"""
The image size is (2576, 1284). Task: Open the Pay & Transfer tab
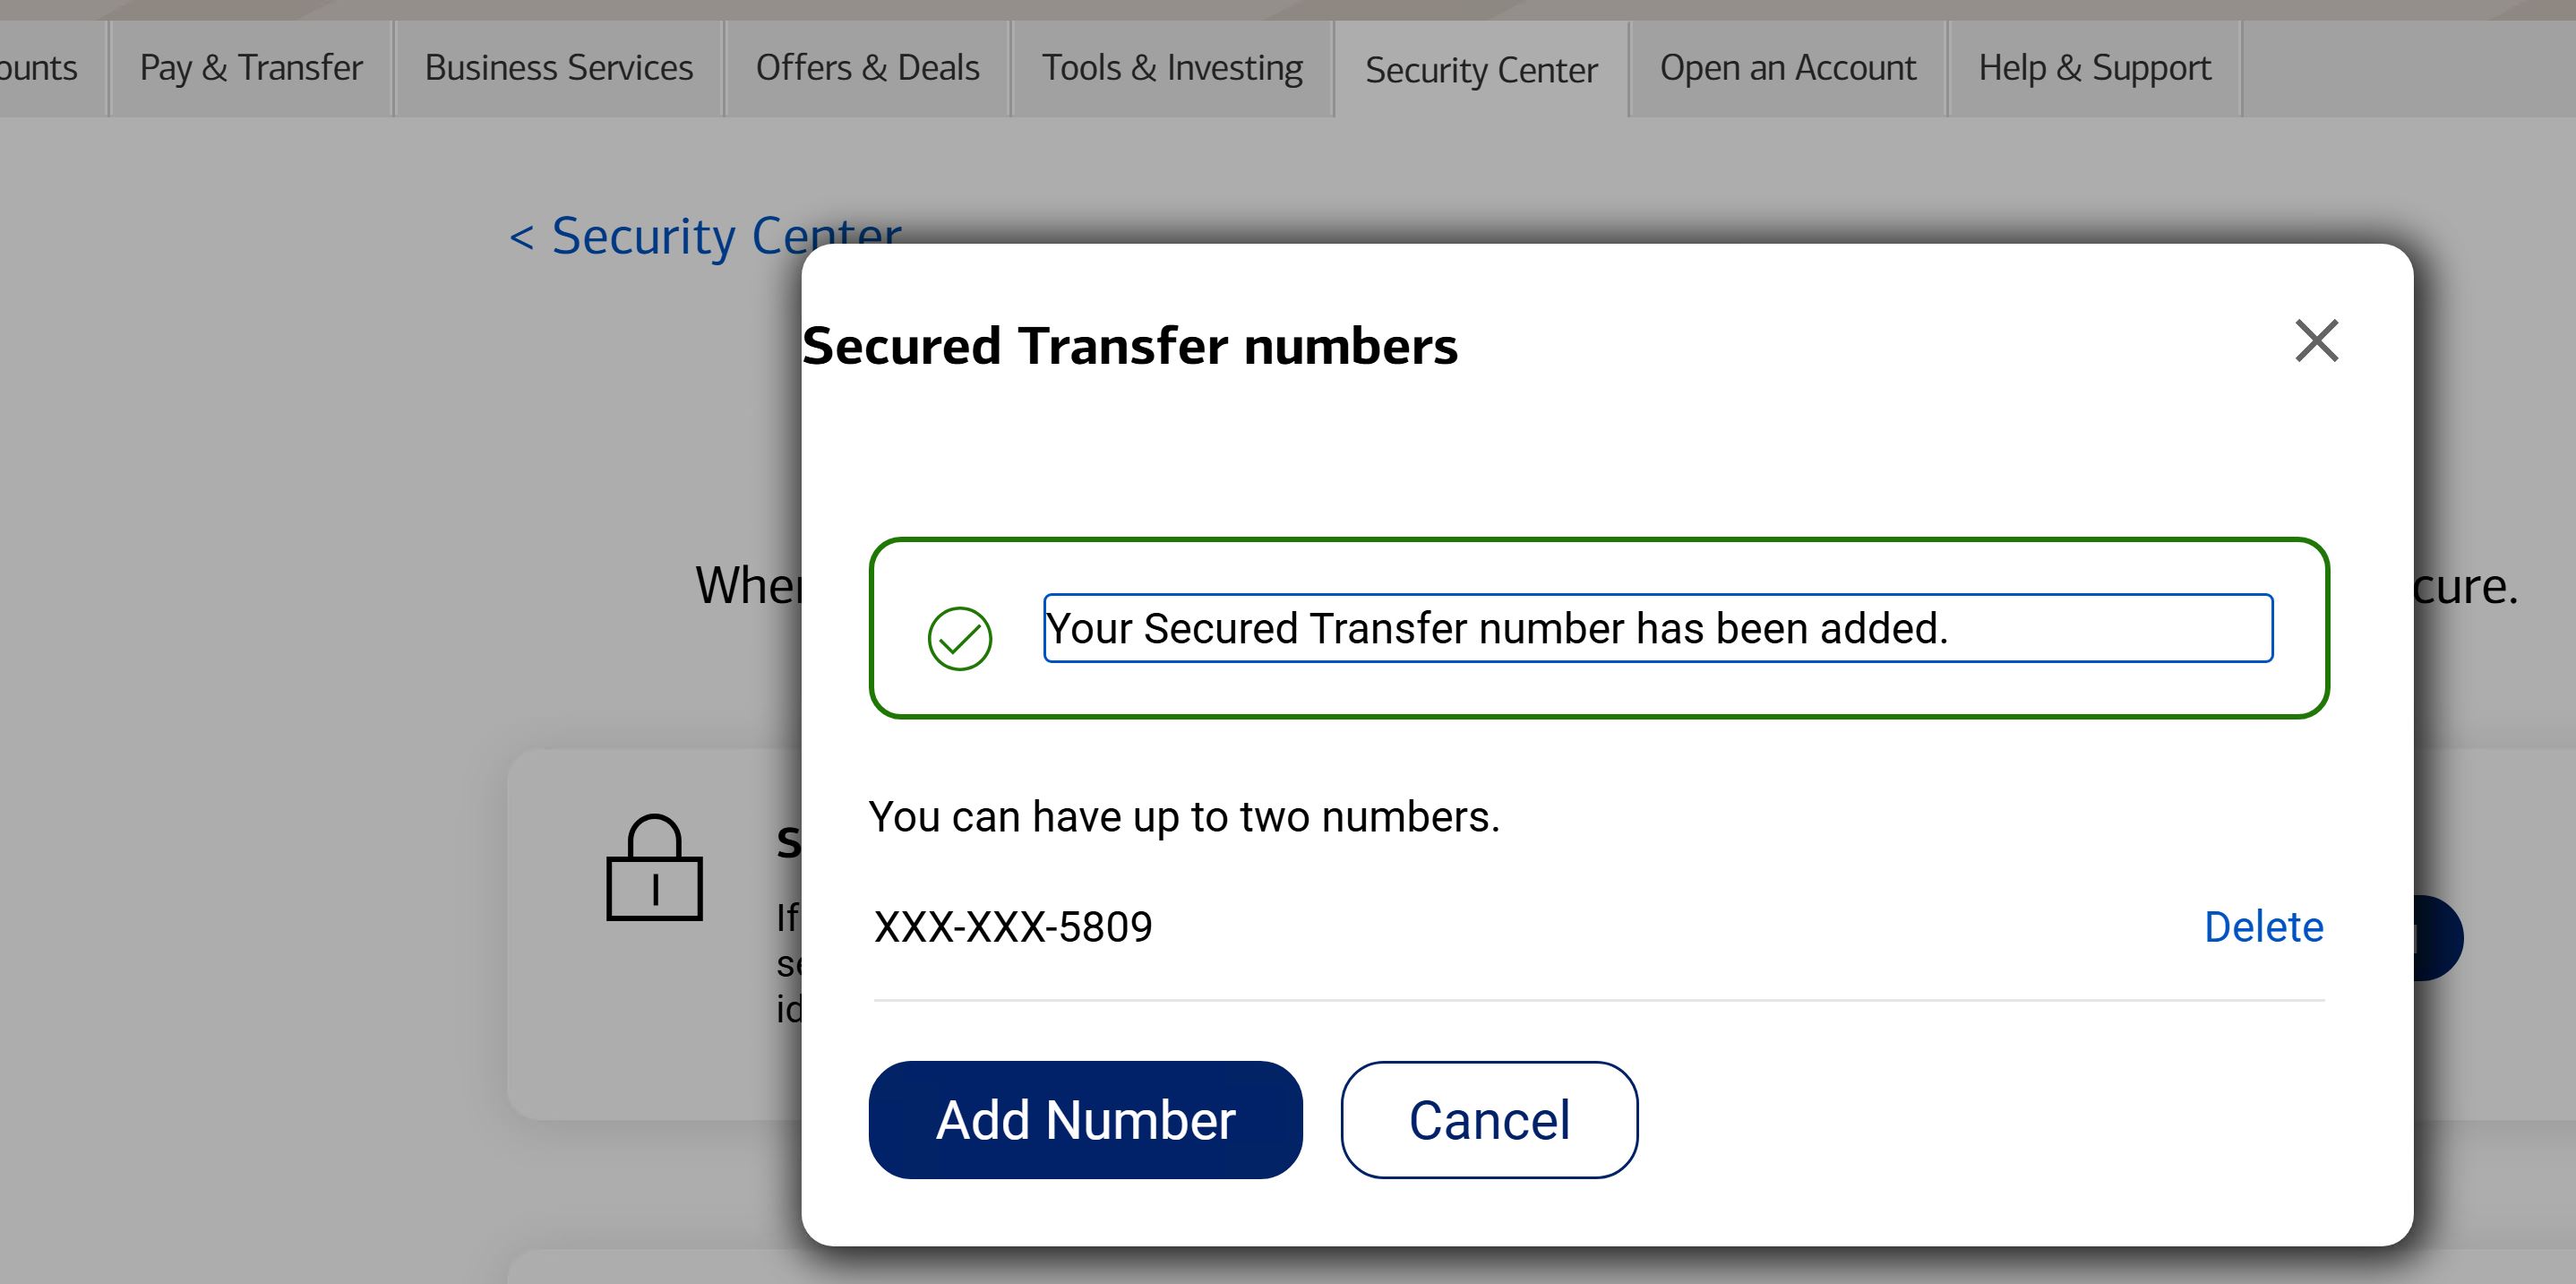point(251,68)
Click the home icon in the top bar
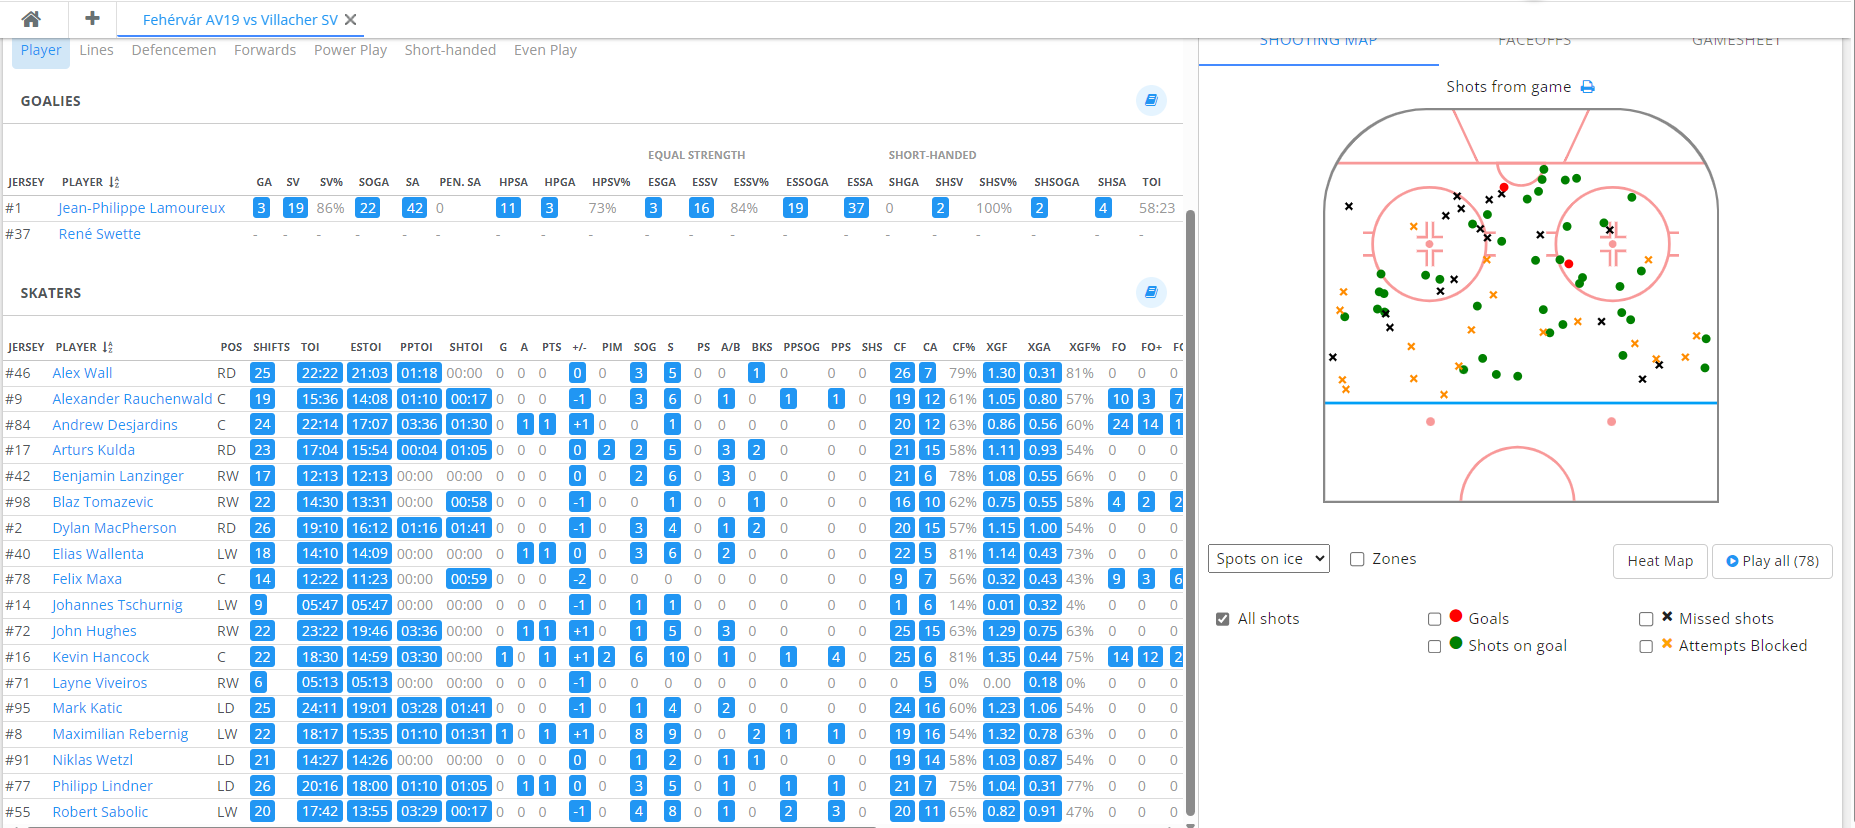Image resolution: width=1855 pixels, height=828 pixels. pos(31,19)

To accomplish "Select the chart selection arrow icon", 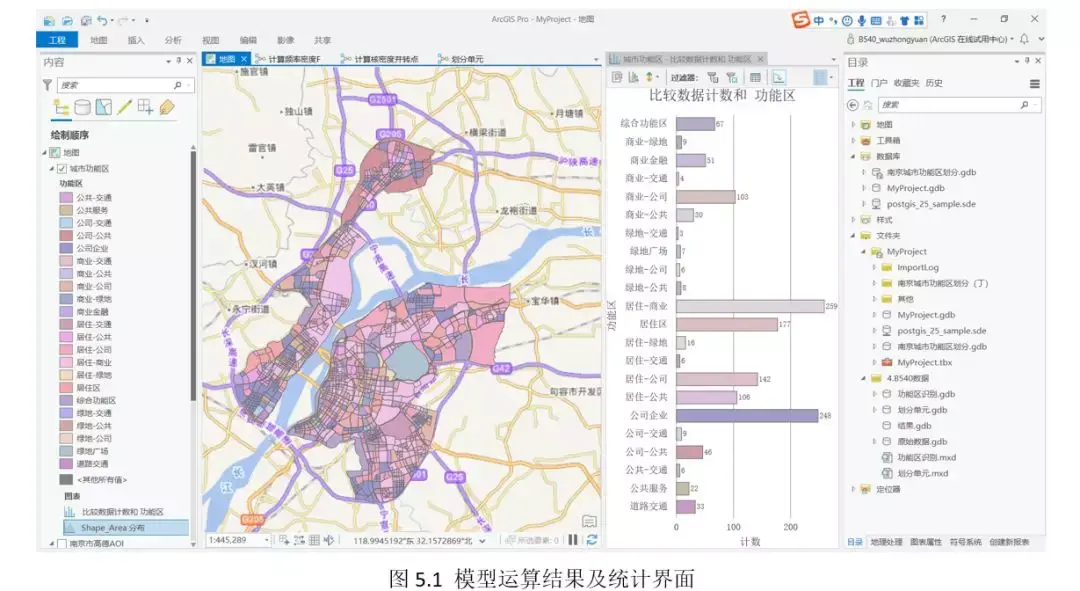I will click(x=779, y=77).
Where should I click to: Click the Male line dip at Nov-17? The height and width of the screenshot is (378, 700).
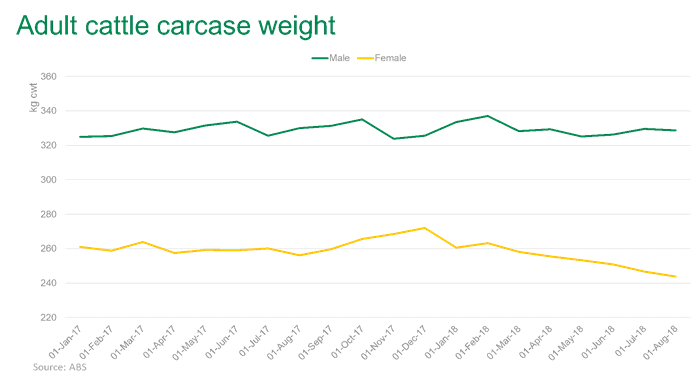click(393, 139)
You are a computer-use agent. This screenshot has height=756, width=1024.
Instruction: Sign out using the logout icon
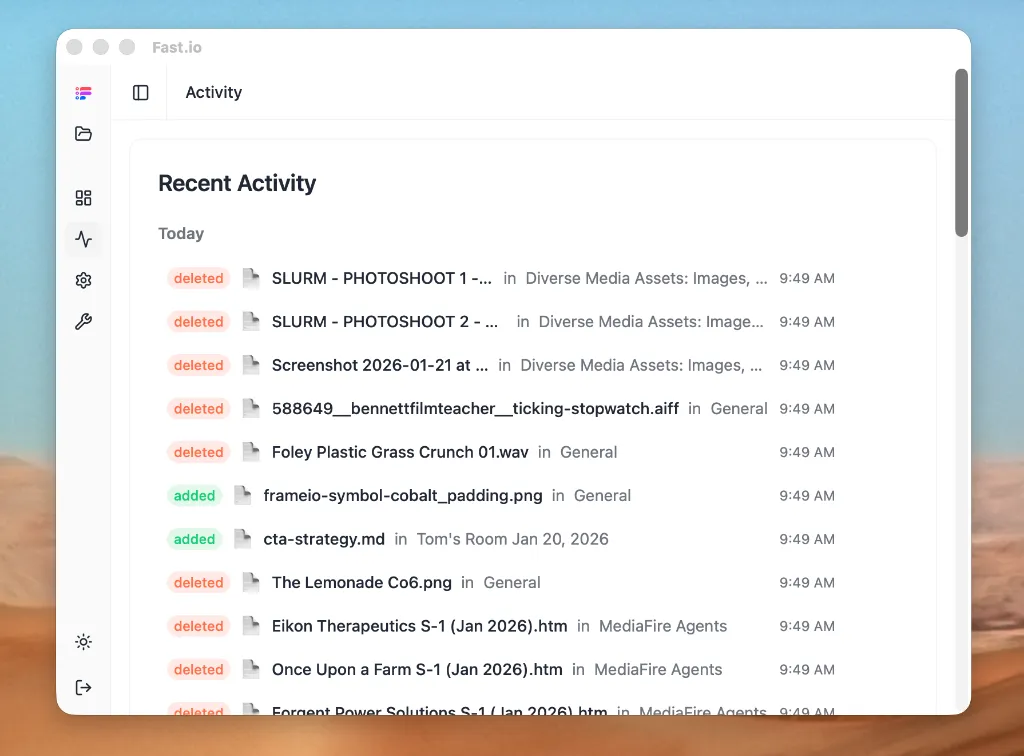click(83, 687)
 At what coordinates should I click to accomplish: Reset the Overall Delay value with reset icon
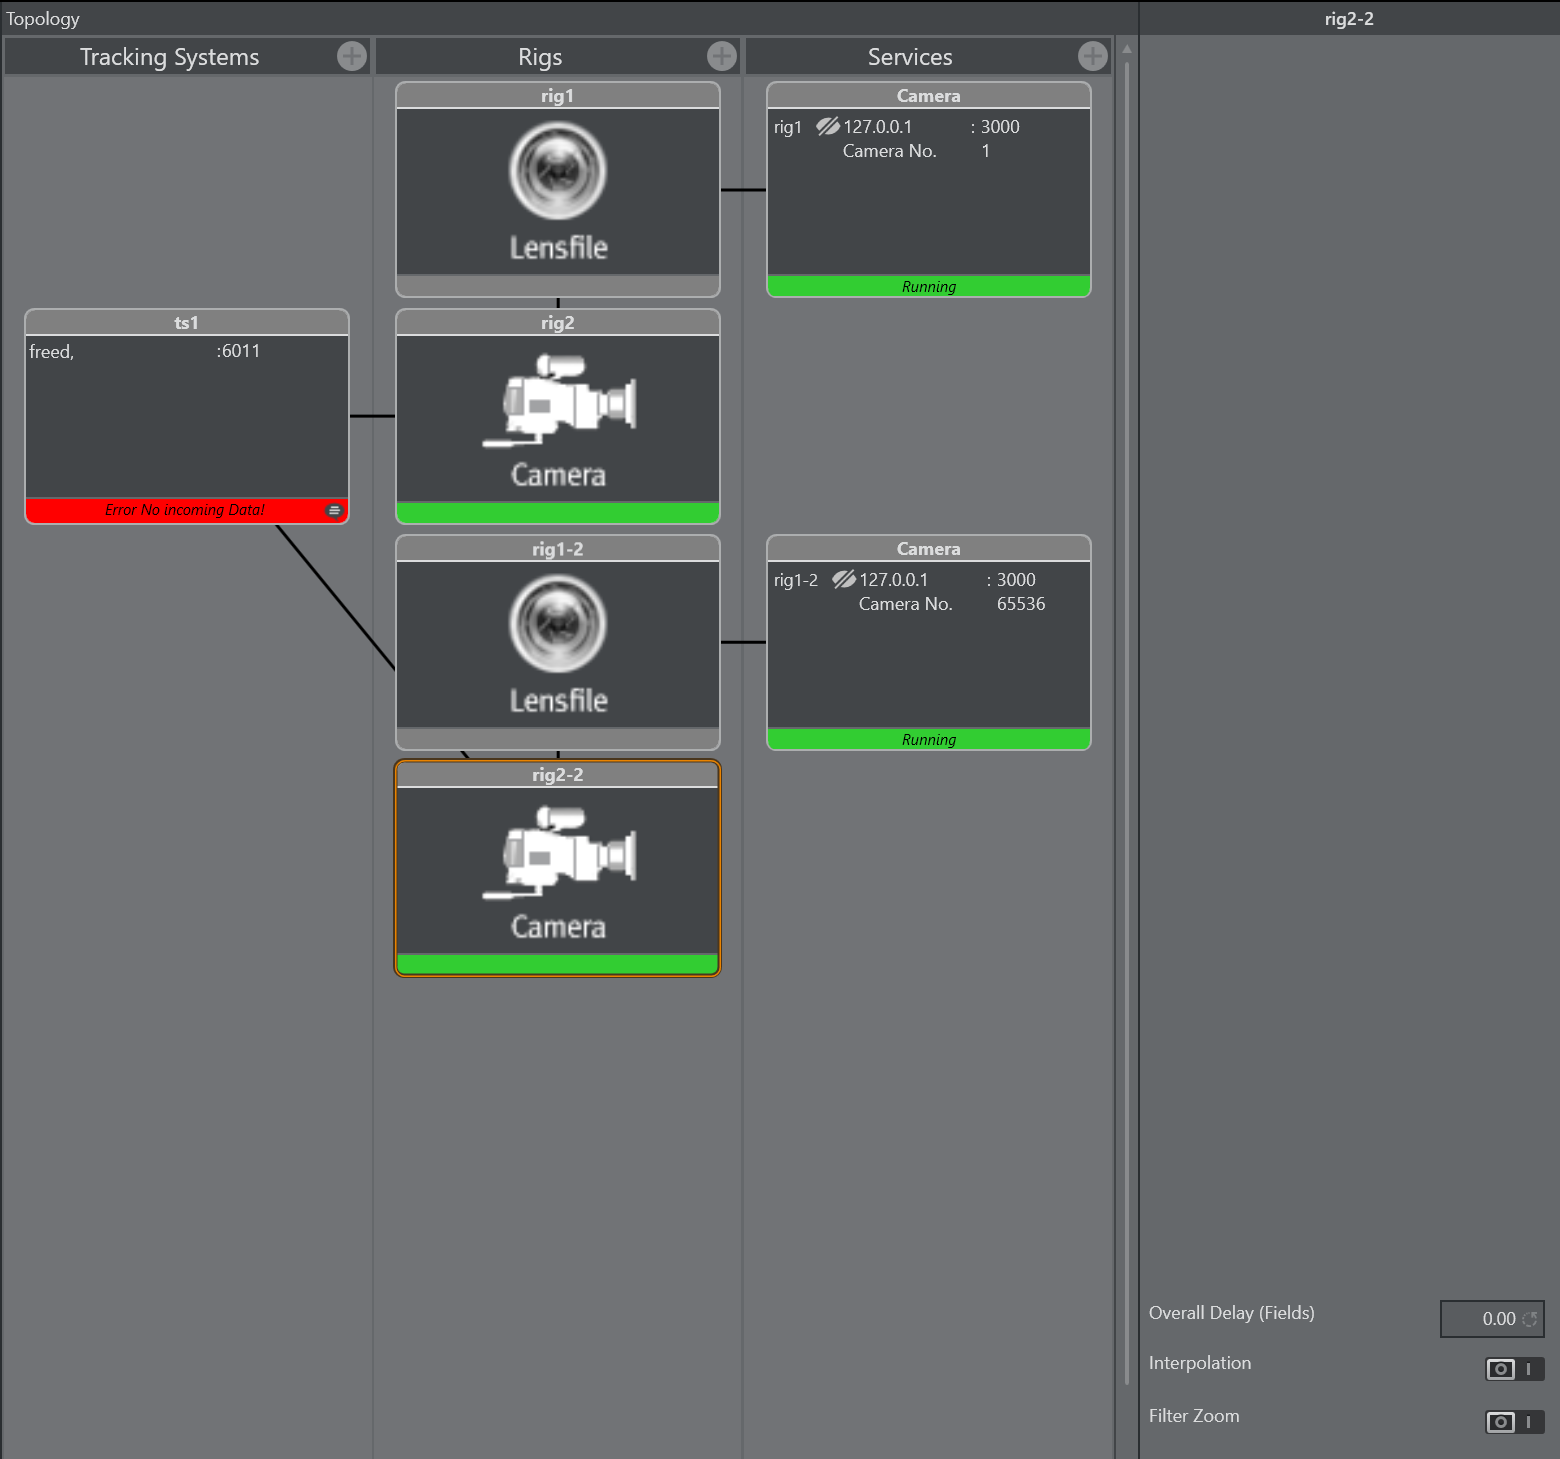tap(1529, 1319)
"""
Copy word for word the rows from the line containing "You are a computer-use" through the end of the rows, including both ends. Leave the pictures out.

You are a computer-use agent. This screenshot has height=756, width=1024.
Instruction: Sign out using the logout icon
click(83, 687)
 At what coordinates should I click to accomplish: Reset the Overall Delay value with reset icon
tap(1529, 1319)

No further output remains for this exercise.